Source extract:
*** Begin section ***
This is an archive of the discontinued LLVM Phabricator instance.

Support lazy stat'ing of files referenced by module maps
ClosedPublic

Authored by rsmith on May 30 2017, 5:00 PM.

Details

Summary

This patch adds support for a header declaration in a module map to specify certain stat information (currently, size and mtime) about that header file. This has two purposes:

  • It removes the need to eagerly stat every file referenced by a module map. Instead, we track a list of unresolved header files with each size / mtime (actually, for simplicity, we track submodules with such headers), and when attempting to look up a header file based on a FileEntry, we check if there are any unresolved header directives with that FileEntry's size / mtime and perform deferred stats if so.
  • It permits a preprocessed module to be compiled without the original files being present on disk. The only reason we used to need those files was to get the stat information in order to do header -> module lookups when using the module. If we're provided with the stat information in the preprocessed module, we can avoid requiring the files to exist.

Unlike most header directives, if a header directive with stat information has no corresponding on-disk file the enclosing module is *not* marked unavailable (so that behavior is consistent regardless of whether we've resolved a header directive, and so that preprocessed modules don't get marked unavailable). We could actually do this for all header directives: the only reason we mark the module unavailable if headers are missing is to give a diagnostic slightly earlier (rather than waiting until we actually try to build the module / load and validate its .pcm file).

Diff Detail

Repository
rL LLVM

Event Timeline

rsmith created this revision.May 30 2017, 5:00 PM
bruno edited edge metadata.Jun 1 2017, 4:45 PM

Hi Richard,

Thanks for improving this further!

Questions / comments:

  • I've noticed in the patch that on the ASTWriter side we serialize the introduced size / mtime, but there are no changes to the ASTReader, so I assume in the reader side you still need the module map around to fetch those infos, right?
  • Does this patch provide any benefits for the case where we don't provide a size / mtime for the header in the module map? Since Size / ModTime are only updated when parsing the module map I would assume no, but I might have missed something.
include/clang/Basic/DiagnosticSerializationKinds.td
193 ↗(On Diff #100799)

Can you add a testcase that test this error?

rsmith added a comment.Jun 1 2017, 5:07 PM
  • I've noticed in the patch that on the ASTWriter side we serialize the introduced size / mtime, but there are no changes to the ASTReader, so I assume in the reader side you still need the module map around to fetch those infos, right?

On the reader side, we already support the case where the module map is absent, and already use the size / mtime as a key for HeaderFileInfo lookups, and when reading the SUBMODULE records we don't actually read the header file list at all, instead taking the relevant information from the HeaderFileInfo lookups. As a consequence, no changes to the reader are required.

  • Does this patch provide any benefits for the case where we don't provide a size / mtime for the header in the module map? Since Size / ModTime are only updated when parsing the module map I would assume no, but I might have missed something.

No, it shouldn't change anything in the case where neither size nor mtime are provided. In those cases, we still eagerly stat the header so we can try to match later #included files against it.

rsmith updated this revision to Diff 101157.Jun 1 2017, 6:24 PM
rsmith marked an inline comment as done.

Rebased and added requested test.

bruno accepted this revision.Jun 1 2017, 6:31 PM

LGTM!

This revision is now accepted and ready to land.Jun 1 2017, 6:31 PM
This revision was automatically updated to reflect the committed changes.
*** End section ***
Task instructions:
1. Rewrite the paragraph of the review page above that begins "Unlike most header directives" as a short bulleted list that keeps its main facts.
2. Transcribe the text of the review page between "No, it shouldn't" and "added requested test.", inclusive, without any changes.

Excerpted data:
*** Begin section ***
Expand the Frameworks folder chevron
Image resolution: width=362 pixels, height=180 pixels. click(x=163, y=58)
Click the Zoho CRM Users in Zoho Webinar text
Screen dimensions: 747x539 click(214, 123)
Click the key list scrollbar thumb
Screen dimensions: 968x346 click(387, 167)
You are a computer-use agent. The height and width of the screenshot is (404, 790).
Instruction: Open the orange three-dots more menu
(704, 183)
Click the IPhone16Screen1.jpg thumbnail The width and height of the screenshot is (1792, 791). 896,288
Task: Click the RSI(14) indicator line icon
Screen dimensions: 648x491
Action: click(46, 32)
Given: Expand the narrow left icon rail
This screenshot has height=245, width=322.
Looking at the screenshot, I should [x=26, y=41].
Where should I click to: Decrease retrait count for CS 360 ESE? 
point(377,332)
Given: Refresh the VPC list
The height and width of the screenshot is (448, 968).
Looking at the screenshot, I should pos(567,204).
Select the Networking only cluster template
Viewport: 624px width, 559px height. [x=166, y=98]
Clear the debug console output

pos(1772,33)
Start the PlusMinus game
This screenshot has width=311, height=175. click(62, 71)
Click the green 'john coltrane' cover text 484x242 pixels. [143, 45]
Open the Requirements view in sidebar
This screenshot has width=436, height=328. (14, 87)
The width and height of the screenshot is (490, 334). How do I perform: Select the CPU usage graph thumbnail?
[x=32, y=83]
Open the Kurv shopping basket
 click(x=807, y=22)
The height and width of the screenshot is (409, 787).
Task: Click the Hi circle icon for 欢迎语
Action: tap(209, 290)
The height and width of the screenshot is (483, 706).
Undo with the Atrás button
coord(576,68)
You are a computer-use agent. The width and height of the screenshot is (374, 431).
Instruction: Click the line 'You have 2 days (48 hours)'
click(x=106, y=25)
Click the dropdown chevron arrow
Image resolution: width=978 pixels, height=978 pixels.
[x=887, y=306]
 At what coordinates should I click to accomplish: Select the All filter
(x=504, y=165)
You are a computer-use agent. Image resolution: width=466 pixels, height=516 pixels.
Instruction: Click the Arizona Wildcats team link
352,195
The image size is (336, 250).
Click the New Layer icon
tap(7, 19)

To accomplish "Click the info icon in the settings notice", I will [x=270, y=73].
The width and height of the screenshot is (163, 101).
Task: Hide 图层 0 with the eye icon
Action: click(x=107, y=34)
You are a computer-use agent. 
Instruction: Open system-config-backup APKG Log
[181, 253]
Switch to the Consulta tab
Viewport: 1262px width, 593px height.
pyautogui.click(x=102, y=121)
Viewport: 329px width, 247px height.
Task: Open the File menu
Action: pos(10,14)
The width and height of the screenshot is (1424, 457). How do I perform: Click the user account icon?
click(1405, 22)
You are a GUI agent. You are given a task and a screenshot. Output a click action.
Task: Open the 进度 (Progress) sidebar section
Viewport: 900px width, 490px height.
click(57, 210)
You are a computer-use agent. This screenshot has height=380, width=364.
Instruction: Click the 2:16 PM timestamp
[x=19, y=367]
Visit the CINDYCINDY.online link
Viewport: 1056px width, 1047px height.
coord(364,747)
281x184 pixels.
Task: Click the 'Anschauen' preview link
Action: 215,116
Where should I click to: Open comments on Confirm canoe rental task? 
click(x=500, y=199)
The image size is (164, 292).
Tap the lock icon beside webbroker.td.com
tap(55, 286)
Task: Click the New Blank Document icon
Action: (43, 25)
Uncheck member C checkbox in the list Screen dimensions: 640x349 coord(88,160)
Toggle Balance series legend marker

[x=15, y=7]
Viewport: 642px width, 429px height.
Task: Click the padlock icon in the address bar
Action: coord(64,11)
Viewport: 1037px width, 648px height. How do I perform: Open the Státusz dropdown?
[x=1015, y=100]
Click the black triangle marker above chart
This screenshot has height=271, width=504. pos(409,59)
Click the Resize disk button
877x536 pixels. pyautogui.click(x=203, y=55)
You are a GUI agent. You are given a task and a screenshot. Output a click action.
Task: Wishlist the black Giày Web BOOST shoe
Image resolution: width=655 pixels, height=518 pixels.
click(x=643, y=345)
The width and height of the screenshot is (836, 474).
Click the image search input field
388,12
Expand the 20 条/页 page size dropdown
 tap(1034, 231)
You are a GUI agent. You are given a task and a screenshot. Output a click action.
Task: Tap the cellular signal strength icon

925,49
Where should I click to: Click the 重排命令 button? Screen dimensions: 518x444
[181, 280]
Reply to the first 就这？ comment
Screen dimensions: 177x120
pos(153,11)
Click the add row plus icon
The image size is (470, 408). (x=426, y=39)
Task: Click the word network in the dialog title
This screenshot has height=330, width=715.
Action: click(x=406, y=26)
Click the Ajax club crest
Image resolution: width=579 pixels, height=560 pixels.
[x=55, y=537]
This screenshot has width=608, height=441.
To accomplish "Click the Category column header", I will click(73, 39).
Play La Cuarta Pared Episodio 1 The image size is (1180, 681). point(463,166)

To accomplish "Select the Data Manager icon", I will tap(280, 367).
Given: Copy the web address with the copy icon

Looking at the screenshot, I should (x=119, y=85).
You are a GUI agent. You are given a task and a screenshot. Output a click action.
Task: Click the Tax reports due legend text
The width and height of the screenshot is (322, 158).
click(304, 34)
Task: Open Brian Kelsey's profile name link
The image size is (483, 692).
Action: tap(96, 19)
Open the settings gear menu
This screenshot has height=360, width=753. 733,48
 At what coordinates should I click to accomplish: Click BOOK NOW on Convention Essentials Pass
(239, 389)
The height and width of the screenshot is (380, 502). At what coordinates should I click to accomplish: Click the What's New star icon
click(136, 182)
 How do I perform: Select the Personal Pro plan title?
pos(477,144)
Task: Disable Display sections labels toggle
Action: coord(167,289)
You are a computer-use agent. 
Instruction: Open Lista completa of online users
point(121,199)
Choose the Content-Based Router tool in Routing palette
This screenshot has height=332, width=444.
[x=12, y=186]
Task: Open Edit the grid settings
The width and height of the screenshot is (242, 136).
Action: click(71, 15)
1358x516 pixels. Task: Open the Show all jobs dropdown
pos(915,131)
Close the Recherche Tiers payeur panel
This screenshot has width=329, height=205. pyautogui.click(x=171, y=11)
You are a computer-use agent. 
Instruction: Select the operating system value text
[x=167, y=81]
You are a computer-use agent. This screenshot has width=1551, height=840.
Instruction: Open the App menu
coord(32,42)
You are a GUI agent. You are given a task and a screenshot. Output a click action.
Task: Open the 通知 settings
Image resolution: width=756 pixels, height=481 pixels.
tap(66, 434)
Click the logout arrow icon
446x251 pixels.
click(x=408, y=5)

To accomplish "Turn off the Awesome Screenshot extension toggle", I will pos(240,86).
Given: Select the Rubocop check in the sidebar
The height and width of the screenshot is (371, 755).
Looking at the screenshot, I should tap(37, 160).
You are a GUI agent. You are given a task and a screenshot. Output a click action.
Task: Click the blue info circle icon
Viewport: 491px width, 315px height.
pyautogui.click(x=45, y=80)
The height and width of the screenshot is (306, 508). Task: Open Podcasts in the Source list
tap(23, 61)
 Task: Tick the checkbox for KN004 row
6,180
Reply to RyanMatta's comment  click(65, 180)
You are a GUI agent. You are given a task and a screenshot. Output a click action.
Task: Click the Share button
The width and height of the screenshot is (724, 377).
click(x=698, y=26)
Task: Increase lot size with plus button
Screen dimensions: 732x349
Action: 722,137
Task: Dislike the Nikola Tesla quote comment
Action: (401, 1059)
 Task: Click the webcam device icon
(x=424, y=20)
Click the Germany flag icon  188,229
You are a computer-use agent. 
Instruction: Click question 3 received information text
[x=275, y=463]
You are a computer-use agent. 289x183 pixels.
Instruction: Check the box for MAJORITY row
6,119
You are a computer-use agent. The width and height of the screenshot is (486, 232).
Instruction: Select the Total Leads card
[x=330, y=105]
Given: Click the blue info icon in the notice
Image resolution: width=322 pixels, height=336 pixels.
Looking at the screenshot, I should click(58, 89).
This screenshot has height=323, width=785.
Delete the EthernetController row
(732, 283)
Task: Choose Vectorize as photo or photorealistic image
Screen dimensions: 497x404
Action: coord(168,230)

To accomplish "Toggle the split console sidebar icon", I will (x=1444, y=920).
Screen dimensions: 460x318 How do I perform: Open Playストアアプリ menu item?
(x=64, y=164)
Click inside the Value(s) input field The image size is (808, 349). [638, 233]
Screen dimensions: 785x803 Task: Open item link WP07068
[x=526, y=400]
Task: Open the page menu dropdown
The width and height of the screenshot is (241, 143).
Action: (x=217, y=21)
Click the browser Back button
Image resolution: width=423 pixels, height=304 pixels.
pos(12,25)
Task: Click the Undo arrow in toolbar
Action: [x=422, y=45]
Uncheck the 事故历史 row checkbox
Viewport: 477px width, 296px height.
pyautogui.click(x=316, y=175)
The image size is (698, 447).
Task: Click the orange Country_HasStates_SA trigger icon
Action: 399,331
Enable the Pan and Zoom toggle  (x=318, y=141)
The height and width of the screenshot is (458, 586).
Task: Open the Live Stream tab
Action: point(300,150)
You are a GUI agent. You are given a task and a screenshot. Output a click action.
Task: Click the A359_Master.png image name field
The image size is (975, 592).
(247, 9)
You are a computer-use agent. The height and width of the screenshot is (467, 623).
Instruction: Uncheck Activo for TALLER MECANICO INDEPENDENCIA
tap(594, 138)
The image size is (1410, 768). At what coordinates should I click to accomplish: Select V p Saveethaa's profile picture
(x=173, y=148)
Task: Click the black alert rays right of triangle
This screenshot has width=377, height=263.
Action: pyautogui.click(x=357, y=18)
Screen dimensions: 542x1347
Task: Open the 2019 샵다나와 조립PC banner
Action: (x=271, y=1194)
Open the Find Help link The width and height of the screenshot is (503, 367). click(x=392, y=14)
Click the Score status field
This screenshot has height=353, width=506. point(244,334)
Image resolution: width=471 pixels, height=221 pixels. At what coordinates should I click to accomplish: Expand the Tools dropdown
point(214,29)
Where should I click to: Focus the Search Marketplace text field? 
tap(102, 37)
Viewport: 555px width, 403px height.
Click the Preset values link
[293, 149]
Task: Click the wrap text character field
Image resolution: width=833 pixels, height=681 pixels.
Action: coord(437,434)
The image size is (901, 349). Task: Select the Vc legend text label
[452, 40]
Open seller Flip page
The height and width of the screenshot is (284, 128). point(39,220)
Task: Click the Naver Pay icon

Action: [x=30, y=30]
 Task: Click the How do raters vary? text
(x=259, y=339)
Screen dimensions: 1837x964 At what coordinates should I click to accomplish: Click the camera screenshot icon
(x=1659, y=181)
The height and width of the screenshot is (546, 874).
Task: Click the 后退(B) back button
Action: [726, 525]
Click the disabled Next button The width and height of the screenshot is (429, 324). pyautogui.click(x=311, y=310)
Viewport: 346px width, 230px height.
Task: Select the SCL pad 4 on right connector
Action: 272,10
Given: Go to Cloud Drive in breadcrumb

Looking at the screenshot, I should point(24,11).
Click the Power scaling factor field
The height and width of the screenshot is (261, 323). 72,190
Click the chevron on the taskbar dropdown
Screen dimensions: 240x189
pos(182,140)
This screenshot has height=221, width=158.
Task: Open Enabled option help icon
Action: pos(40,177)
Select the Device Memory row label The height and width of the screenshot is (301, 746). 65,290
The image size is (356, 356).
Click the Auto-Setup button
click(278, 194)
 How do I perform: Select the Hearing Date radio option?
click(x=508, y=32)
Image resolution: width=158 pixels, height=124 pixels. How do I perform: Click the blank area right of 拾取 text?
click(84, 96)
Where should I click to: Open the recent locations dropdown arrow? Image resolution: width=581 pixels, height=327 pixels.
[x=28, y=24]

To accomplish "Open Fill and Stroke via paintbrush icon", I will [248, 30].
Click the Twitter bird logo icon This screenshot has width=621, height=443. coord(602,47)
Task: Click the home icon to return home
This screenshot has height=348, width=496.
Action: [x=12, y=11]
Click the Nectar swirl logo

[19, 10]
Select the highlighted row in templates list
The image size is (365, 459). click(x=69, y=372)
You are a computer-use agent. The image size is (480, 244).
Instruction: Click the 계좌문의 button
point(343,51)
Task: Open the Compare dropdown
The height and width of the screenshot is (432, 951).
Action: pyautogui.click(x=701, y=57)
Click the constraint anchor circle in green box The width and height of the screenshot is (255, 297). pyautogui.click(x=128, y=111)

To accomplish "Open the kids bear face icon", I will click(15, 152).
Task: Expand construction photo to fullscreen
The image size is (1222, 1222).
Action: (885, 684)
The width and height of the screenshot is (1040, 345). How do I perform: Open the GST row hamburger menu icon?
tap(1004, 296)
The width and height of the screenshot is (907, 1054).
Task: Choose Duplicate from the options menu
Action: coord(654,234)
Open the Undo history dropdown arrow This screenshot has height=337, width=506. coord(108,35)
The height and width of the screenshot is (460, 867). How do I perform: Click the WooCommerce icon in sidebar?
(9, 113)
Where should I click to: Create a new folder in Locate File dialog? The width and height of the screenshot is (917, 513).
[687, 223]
*** End section ***
Answers for this exercise:
1.
- Most header directives behave differently, but a header directive with stat information that has no matching on-disk file does not make its enclosing module unavailable.
- This keeps behavior consistent whether or not the header directive has been resolved.
- It also keeps preprocessed modules from being marked unavailable.
- The same could be done for all header directives. Marking a module unavailable for missing headers only gives a diagnostic slightly earlier, instead of waiting until the module is built or its .pcm file is loaded and validated.

2.
No, it shouldn't change anything in the case where neither size nor mtime are provided. In those cases, we still eagerly stat the header so we can try to match later #included files against it.

rsmith updated this revision to Diff 101157.Jun 1 2017, 6:24 PM
rsmith marked an inline comment as done.

Rebased and added requested test.